** Opening Materials provided block **
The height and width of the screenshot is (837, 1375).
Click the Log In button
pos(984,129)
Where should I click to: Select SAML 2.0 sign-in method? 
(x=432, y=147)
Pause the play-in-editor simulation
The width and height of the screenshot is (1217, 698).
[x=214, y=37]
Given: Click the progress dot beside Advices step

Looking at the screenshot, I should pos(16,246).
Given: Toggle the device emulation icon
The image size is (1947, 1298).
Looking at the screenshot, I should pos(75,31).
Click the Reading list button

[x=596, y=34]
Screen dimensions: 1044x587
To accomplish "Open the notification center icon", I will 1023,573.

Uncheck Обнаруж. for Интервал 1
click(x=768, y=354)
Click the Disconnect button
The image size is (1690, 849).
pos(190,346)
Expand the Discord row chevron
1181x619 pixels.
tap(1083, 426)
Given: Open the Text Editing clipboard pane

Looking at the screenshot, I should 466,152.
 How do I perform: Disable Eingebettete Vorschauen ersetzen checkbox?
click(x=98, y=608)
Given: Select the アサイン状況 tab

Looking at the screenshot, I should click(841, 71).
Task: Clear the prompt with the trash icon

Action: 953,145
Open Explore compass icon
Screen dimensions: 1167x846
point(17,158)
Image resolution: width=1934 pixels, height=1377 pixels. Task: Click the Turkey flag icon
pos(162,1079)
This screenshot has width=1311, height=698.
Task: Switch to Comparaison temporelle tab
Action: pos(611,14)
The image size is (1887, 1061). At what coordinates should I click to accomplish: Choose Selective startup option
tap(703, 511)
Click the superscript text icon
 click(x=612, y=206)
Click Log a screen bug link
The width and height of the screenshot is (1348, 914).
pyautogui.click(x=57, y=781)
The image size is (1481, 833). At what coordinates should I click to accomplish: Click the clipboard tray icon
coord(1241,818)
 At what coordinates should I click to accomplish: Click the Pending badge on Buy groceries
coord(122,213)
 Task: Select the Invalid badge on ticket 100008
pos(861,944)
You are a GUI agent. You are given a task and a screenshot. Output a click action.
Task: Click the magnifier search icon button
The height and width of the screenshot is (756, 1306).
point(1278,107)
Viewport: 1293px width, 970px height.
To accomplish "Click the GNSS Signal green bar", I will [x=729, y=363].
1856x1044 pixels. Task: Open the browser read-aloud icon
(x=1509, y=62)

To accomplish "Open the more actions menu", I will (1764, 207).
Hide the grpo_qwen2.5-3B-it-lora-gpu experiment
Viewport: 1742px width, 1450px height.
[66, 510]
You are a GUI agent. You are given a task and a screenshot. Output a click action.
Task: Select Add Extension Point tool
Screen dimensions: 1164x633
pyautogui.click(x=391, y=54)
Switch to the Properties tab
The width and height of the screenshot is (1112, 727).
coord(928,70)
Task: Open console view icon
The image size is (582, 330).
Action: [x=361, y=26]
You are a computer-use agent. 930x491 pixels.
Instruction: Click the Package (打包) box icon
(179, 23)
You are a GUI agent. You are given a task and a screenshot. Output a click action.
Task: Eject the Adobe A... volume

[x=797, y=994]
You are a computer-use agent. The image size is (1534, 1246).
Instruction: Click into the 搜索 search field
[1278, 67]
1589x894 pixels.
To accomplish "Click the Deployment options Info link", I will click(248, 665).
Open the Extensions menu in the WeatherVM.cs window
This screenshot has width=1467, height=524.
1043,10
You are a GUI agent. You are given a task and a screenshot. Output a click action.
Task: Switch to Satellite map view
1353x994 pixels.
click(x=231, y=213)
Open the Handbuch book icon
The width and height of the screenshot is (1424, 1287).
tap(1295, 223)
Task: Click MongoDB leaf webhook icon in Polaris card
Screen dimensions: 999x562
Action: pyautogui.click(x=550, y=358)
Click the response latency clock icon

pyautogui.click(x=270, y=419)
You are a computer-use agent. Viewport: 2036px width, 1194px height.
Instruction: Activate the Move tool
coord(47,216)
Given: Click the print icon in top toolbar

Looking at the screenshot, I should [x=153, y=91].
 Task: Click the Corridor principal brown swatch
** Closing Materials provided block **
▸ **Goal of the exercise**
Reproduce exactly the lines above from the line with "Viewport: 1293px width, 970px height." to the line with "Task: Select Add Extension Point tool", including both, and add nothing.

▸ **Answer box**
Viewport: 1293px width, 970px height.
To accomplish "Click the GNSS Signal green bar", I will [x=729, y=363].
1856x1044 pixels. Task: Open the browser read-aloud icon
(x=1509, y=62)

To accomplish "Open the more actions menu", I will (1764, 207).
Hide the grpo_qwen2.5-3B-it-lora-gpu experiment
Viewport: 1742px width, 1450px height.
[66, 510]
You are a GUI agent. You are given a task and a screenshot. Output a click action.
Task: Select Add Extension Point tool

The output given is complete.